Deux courants épistémologiques se distinguent nettement sur ces questions : réalisme et instrumentalisme.

2.1.1. Le réalisme.
Selon le point de vue réaliste, le but de la science est de décrire ce à quoi ressemble réellement le monde et d'en trouver une explication. L'hypothèse de départ du réalisme est que le monde existe comme une réalité séparée du sujet connaissant, et possède une organisation interne, dont les manifestations extérieures sont des phénomènes observables par l'homme. Le travail du scientifique consiste à identifier les causes à l'origine de ces phénomènes, à dévoiler le réel tel qu'en lui même. Le réalisme postule une vérité connaissable et absolue, indépendante des observateurs comme des instruments de mesure. L'entreprise scientifique est de l'ordre de la découverte d'objets "tout faits".
Il y a dans cette perspective, isomorphisme entre les énoncés de la théorie et les phénomènes du monde réel.
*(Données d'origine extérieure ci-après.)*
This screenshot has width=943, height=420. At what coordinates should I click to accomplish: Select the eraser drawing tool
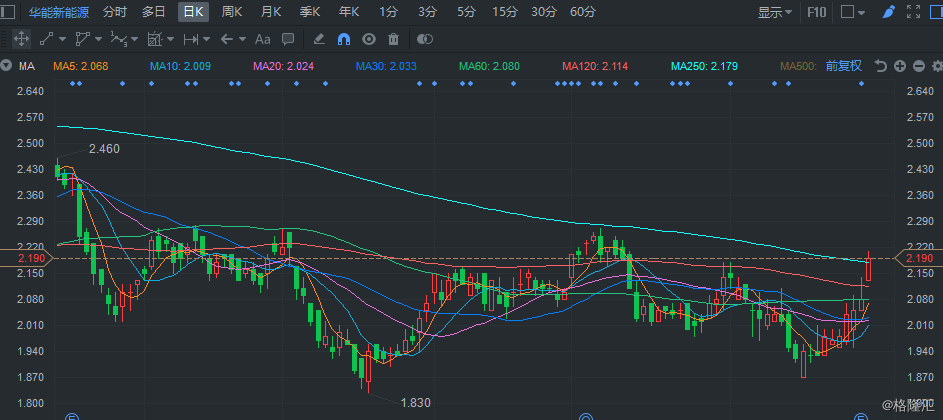(319, 39)
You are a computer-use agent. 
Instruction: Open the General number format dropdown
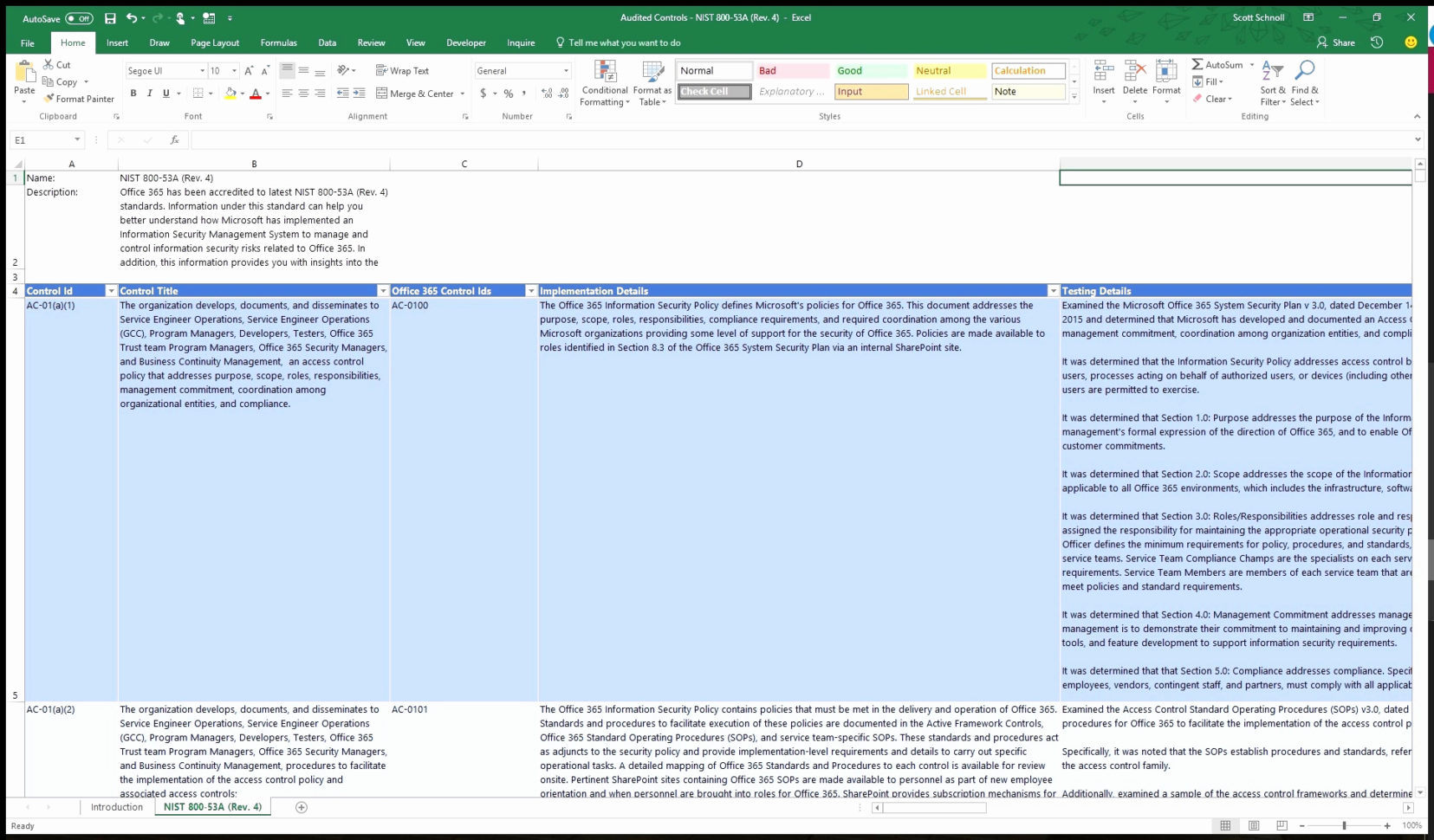[x=565, y=70]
La science atteint son objectif asymptotiquement : notre connaissance du monde est encore imparfaite du fait des limitations de nos instruments, mais nous progressons vers la vérité. Une théorie a caractère de vérité en tant qu'elle donne une description correcte du monde réel.
Aristote (-384; -322), en s'opposant à Platon (-427; -347) pour qui le "monde d'en bas", soumis aux "altérations", ne pouvait en aucun cas faire l'objet d'une science, est la figure marquante du réalisme. Il fit école. Il formula en particulier la théorie des causes finales, selon laquelle les objets du monde sont finalisés par la fonction qu'ils exercent.
Plus tard, avec Galilée (1564; 1642), l'homme a accès à la connaissance du monde ontologique du fait que l'entendement humain et la nature ont également hérité de la perfection divine. Ses propos selon lesquels l'univers "est écrit en caractères géométriques" (1638) (cité par S. le Strat, 1990, p. 24) sont de nature typiquement réaliste.
B. Latour et S. Woolgar constatent la prégnance de l'idéologie réaliste dans le langage quand ils remarquent "la prévalence d'une certaine forme de discours dans la description des processus scientifiques" et qu'il est "extrêmement difficile de formuler des descriptions d'activités scientifiques qui n'entraînent pas l'impression fausse que la science traite de la découverte" (Latour B. & Woolgar S., 1988). De même, lors d'une conférence tenue par I. Stenghers, quelqu'un intervient : "Le langage est structuré de manière aristotélicienne. Vous ne lancez pas un objet avec violence, vous le lancez avec force." (I. Stenghers, 1984, p. 139)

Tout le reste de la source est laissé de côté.